Le CHM  n'a pas donné suite à nos sollicitations.

Le CHM

Une enquête qui n'avance pas

Quatre mois plus tard aucun élément de réponse n'a été apporté à la famille. Selon le policier l'enquête patine. Samuel a pourtant plusieurs fois sollicité l'hôpital, les enquêteurs et le procureur. Selon lui, la fonctionnaire en charge du dossier se dit débordée.

Quant à l'hôpital silence radio. Une enquête interne est pourtant systématiquement faite lors d'événements similaires. Les MBODJI craignent qu'on essaye d'étouffer l'affaire.

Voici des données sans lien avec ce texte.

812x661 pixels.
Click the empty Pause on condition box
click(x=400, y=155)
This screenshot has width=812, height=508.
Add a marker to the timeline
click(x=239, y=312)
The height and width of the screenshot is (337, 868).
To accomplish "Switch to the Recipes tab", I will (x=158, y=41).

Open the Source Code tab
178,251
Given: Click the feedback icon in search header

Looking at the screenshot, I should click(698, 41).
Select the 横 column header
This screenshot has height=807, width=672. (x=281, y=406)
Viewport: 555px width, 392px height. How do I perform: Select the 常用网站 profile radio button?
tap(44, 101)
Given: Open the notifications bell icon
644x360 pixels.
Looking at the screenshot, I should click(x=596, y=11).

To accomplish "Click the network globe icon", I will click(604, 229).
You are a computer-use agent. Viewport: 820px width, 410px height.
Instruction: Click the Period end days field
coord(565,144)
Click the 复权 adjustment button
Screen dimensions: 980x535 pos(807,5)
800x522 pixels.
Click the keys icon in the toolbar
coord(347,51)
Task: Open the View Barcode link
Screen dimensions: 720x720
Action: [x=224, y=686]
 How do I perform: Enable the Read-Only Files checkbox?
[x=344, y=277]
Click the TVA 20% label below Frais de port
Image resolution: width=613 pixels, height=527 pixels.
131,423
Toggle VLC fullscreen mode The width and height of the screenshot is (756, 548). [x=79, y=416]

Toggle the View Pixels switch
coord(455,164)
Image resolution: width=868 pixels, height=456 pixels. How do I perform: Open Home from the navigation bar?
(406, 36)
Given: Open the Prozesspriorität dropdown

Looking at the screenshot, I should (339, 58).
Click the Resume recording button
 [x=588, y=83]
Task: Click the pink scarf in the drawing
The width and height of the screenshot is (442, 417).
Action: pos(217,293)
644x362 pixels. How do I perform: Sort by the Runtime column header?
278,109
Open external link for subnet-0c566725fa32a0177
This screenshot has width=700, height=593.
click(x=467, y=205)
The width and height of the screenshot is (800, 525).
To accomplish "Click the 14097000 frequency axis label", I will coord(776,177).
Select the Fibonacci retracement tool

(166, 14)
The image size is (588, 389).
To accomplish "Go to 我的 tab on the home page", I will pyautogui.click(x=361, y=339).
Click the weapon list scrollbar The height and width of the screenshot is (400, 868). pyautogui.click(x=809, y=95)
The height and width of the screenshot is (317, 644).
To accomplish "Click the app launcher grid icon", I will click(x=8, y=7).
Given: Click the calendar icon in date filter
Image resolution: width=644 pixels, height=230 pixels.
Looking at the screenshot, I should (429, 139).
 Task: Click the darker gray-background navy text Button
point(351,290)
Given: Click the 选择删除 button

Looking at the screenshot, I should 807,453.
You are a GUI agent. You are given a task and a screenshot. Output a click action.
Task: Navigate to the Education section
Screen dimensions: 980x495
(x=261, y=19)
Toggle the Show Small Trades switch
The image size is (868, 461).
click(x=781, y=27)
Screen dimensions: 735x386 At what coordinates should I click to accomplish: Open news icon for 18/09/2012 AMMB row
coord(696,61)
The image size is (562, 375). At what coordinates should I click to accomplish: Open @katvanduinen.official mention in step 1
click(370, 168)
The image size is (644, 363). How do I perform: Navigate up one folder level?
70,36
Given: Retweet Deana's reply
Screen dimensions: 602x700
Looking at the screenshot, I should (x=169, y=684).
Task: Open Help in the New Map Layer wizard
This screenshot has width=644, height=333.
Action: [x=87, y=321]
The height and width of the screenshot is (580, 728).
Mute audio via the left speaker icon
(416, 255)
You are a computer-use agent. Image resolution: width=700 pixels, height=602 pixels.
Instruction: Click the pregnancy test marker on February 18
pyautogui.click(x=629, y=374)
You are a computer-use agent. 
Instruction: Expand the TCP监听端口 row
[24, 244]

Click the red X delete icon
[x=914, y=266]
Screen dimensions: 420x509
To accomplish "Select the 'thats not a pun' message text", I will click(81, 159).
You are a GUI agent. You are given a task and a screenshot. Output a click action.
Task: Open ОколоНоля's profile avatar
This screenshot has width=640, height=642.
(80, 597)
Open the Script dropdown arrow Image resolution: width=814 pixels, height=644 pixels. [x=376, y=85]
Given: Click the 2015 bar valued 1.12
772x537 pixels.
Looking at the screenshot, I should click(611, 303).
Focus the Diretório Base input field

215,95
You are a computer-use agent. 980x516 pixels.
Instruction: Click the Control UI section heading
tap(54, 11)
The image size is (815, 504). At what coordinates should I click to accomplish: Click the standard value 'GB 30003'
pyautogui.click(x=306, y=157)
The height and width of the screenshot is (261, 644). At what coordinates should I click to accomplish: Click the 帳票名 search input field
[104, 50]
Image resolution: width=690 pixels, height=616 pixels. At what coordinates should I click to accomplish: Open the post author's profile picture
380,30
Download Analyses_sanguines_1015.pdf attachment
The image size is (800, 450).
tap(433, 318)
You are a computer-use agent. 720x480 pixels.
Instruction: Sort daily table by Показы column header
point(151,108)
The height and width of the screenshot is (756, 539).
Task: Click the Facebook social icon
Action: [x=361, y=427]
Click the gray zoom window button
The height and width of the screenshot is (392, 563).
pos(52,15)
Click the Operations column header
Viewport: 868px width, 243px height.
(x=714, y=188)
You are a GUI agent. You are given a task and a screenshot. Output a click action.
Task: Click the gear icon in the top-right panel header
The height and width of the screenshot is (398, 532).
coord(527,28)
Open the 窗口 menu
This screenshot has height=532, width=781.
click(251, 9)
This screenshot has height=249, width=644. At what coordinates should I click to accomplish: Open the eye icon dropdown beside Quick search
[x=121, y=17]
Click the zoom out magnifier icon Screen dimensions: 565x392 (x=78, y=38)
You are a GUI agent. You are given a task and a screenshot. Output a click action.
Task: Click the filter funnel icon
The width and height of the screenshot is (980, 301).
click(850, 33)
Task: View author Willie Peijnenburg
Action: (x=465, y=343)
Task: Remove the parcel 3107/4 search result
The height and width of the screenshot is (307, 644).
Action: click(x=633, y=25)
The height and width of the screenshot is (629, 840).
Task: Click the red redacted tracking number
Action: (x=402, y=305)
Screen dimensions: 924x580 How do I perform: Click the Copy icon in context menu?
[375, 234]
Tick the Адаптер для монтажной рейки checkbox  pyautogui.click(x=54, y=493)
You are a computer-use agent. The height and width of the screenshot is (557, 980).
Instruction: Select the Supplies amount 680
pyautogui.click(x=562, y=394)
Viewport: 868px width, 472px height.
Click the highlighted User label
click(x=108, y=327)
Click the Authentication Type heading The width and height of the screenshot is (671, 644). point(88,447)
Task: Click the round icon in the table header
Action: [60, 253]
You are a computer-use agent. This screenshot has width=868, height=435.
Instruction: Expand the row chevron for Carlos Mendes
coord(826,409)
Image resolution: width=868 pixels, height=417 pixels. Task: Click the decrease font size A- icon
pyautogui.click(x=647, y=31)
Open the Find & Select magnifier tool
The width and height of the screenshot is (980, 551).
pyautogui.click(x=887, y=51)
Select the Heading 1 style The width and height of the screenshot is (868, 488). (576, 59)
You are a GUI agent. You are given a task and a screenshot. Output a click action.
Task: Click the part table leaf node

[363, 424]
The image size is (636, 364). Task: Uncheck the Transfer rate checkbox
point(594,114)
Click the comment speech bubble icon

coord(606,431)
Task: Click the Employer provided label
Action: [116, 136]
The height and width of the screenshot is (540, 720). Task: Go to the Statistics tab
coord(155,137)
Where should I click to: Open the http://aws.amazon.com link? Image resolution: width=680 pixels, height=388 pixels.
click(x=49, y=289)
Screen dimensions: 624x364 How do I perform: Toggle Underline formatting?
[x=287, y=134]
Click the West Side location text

Selon le procureur l'enquête est en cours.

Yann Le Bris, procureur de la République près le tribunal judiciaire de Mamoudzou

Pour Yann le Bris, il s'agit du délai normal de la procédure.  Sachant qu'il faut saisir les dossiers médicaux et entendre toutes les personnes qui sont intervenues dans ce dossier. Ce qui pourrait encore plus ralentir l'enquête est le turn-over au CHM. 

Si certains soignants ont quitté le territoire, il faudra les retrouver et les auditionner là où ils se trouvent

Yann le Bris

Tout ceci démontre bien qu'à Mayotte, même pour un policier le chemin de la justice est long et difficile.